Google recently partnered up with The Boston Consulting Group to work out how mobile has affected B2B. The research revealed that more than 40% of revenue in leading B2B organisations was driven by mobile, as well as several other revelations.
50% of B2B search queries are made on smartphones, and the research suggests that this will continue to rise to 70% by 2020. B2B buyers are tech-savvy, using their mobile for work whilst commuting or travelling, and multitasking across multiple screens when they are at home or at the office.
B2B workers spend 2 hours on average on their mobiles per day, which is also expected to increase to 3 hours a day by 2020.
All this smartphone usage means that B2B businesses are being compared not just to others in their industry, but are in fact being compared to every mobile website out there.
Your site may be better than your competition, but if it’s not as good as the best of customer experience online, then B2B buyers won’t have a great customer experience.
Spending more time on a mobile device is one thing, but mobile is actually driving business results too. The research shows that mobile speeds up the time to purchase by up to 20%, which boosts revenue and reduces costs.
Mobile is also generating higher levels of engagement through search queries, site traffic, lead generation and actual transactions. B2B companies are also seeing that a larger proportion of their revenue is driven or influenced by mobile.
It seems that mobile is also increasing loyalty – 90% of B2B buyers reported that a positive mobile experience will affect the repurchase rate, therefore building customer loyalty.
Mobile leaders in B2B are seen to take a more customer-centric approach to mobile – understanding that mobile is key at certain engagement points, and for certain customers.
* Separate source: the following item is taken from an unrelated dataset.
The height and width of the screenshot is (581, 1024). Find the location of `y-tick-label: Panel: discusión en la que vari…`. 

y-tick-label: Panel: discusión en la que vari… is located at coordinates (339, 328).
Mobile leaders also develop a specific strategy for each individual within the buying team.
By embracing the many positives of the mobile experience, B2B mobile leaders create a site that has a vertical creative format with minimal text, as well as highlighting and taking advantage of mobile’s ability to gather location data and easy click-to-call links.
Mobile leaders also combine their own data, such as mobile apps and their website, with relevant third-party data, from social media to create a fuller picture of each customer. As B2B purchases can be long and complex, using data to deliver personalised, relevant and well-timed communications may make all the difference.